** Task prompt **
From the listing below, copy each line where "click" occurs.

** Data for analysis **
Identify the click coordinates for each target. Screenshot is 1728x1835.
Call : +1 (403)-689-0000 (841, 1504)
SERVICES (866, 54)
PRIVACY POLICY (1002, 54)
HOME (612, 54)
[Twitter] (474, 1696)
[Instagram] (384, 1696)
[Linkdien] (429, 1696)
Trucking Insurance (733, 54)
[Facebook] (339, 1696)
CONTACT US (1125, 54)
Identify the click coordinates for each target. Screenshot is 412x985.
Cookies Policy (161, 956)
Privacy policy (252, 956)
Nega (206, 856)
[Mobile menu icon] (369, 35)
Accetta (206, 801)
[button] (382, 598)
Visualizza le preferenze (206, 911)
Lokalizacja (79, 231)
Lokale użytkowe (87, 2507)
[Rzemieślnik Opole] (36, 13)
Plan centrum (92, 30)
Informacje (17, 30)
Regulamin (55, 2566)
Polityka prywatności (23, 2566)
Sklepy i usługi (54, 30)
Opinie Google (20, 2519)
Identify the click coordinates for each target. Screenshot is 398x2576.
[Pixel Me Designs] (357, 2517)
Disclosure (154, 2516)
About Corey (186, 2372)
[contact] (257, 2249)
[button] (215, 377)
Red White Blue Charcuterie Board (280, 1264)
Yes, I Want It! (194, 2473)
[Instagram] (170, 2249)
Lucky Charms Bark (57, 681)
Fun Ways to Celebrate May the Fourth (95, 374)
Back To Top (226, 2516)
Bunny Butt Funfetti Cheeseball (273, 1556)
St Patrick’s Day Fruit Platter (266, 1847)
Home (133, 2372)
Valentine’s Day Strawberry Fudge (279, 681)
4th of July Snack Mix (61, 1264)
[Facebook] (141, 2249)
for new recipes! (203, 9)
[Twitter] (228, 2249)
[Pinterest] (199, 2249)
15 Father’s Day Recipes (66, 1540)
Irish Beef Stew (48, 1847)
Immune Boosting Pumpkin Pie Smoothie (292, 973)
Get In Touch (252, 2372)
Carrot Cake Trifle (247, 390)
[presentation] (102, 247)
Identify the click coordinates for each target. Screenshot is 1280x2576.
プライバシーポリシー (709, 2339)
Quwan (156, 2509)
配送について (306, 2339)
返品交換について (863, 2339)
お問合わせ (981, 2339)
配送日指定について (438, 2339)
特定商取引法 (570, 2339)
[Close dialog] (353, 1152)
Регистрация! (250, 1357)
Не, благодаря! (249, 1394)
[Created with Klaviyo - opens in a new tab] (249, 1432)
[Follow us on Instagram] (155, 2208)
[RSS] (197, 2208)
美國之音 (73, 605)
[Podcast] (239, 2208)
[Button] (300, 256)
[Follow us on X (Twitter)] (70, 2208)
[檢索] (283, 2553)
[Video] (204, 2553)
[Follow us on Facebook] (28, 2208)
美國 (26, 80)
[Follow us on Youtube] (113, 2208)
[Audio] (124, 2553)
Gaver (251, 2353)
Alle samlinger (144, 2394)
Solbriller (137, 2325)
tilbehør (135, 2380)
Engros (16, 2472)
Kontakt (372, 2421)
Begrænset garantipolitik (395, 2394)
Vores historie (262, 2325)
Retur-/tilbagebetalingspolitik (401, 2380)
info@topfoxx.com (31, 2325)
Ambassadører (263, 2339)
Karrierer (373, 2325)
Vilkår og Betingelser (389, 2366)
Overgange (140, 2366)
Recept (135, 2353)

** Task result **
Identify the click coordinates for each target. Screenshot is 1728x1835.
Identify the click coordinates for each target. Screenshot is 412x985.
Identify the click coordinates for each target. Screenshot is 398x2576.
Identify the click coordinates for each target. Screenshot is 1280x2576.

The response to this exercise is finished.